## Problem description
Write out the items from the line with "Where should I click to: Go" to the line with "Image resolution: width=986" word for word, leaving the pictures out of your answer.

## Data rows
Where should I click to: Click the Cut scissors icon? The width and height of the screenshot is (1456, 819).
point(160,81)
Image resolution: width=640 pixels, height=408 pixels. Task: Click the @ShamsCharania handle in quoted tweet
==
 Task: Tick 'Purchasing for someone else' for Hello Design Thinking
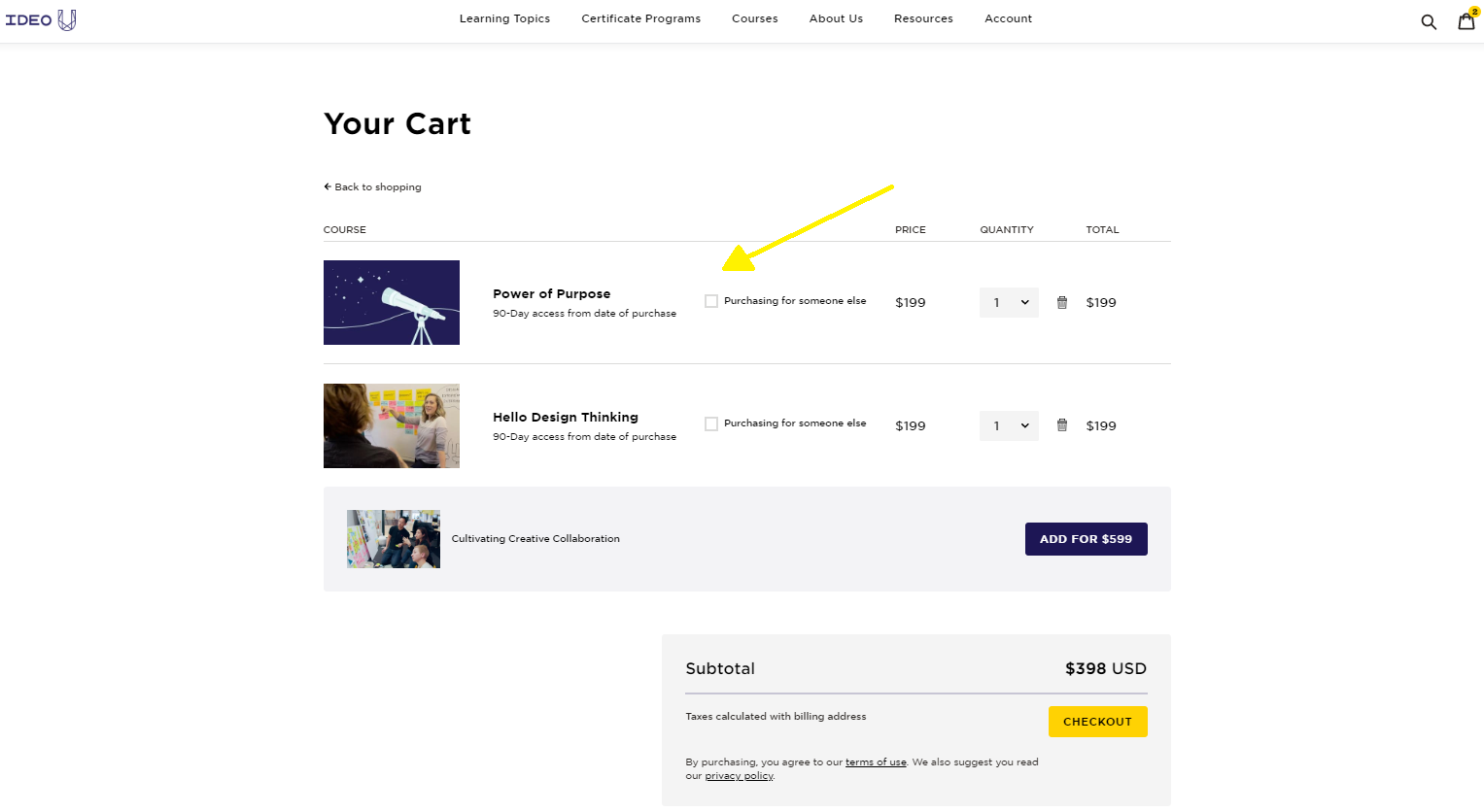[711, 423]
--
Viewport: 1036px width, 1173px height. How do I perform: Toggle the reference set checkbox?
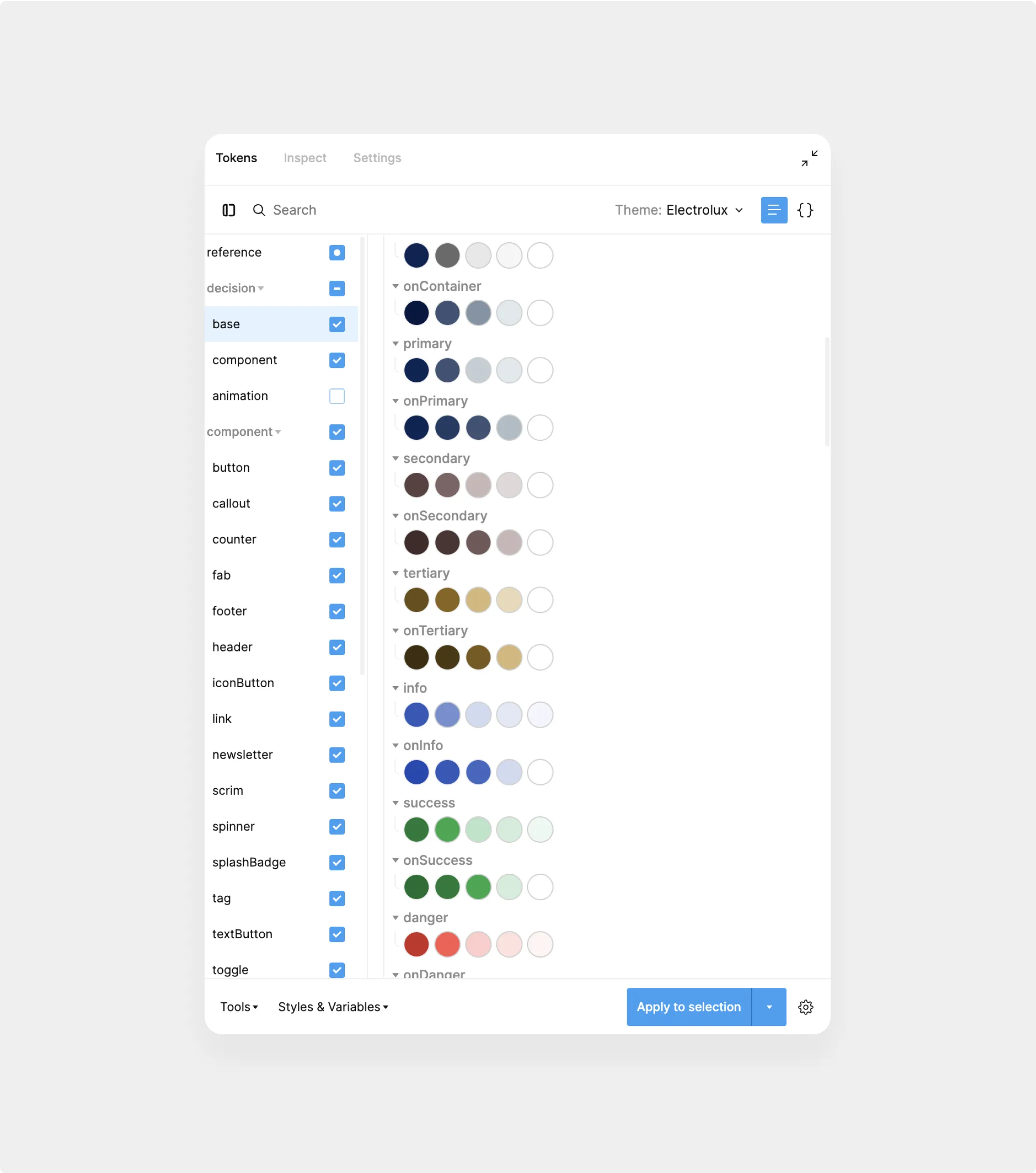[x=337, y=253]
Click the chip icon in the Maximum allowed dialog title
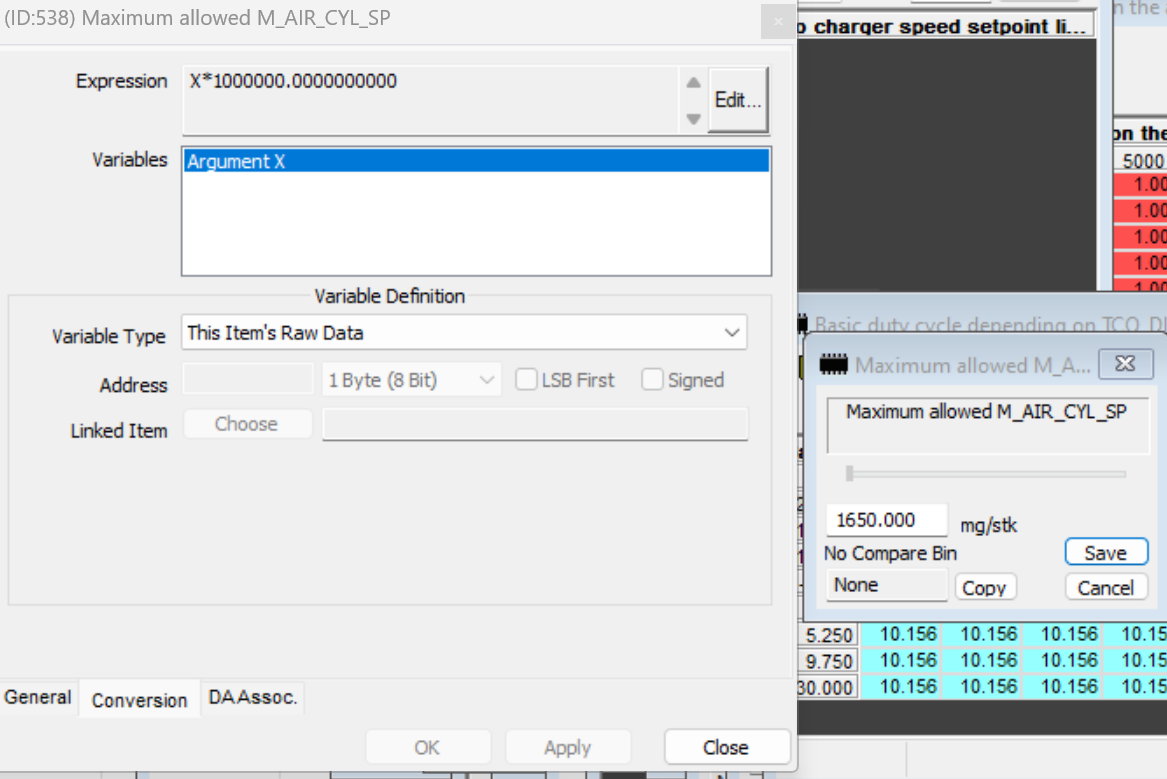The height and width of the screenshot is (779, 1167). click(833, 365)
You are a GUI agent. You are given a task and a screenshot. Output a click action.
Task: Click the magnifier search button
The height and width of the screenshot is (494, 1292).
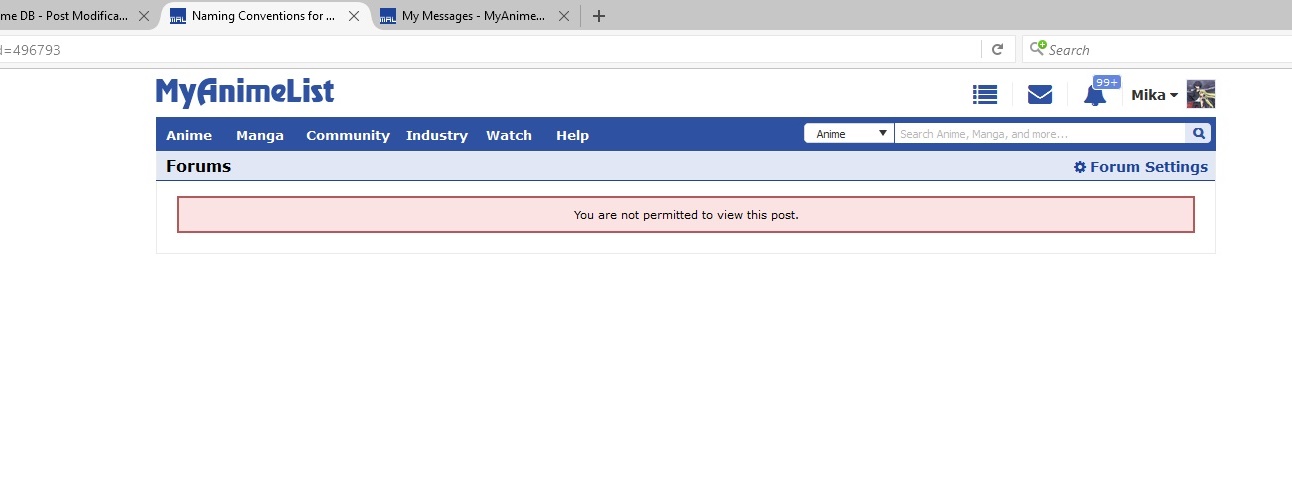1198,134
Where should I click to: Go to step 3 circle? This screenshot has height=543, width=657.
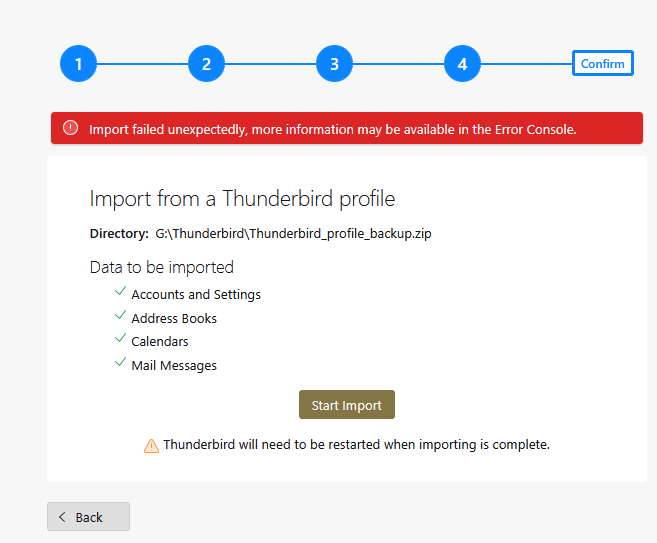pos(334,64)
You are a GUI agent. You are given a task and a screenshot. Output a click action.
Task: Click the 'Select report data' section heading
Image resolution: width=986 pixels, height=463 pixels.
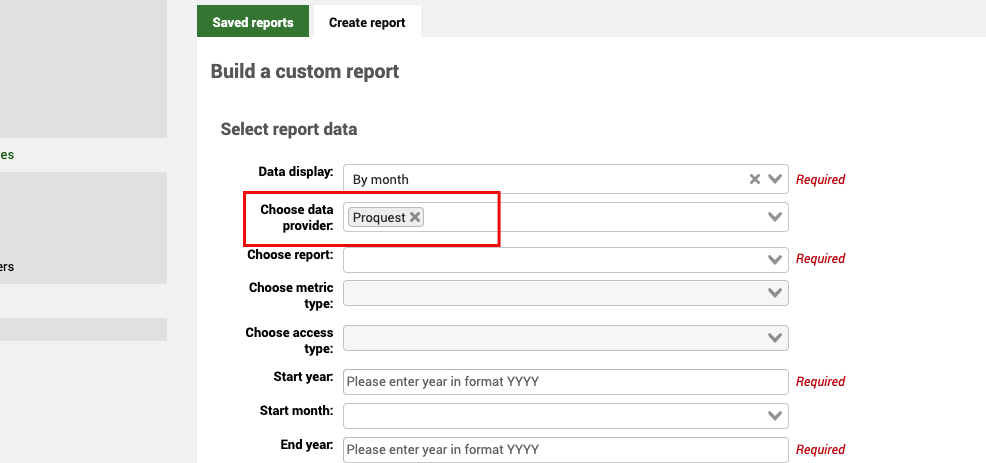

## Full response
Where should I click to: Go to step 3 circle? This screenshot has height=543, width=657.
pos(334,64)
You are a GUI agent. You are given a task and a screenshot. Output a click action.
Task: Click the 'Select report data' section heading
Image resolution: width=986 pixels, height=463 pixels.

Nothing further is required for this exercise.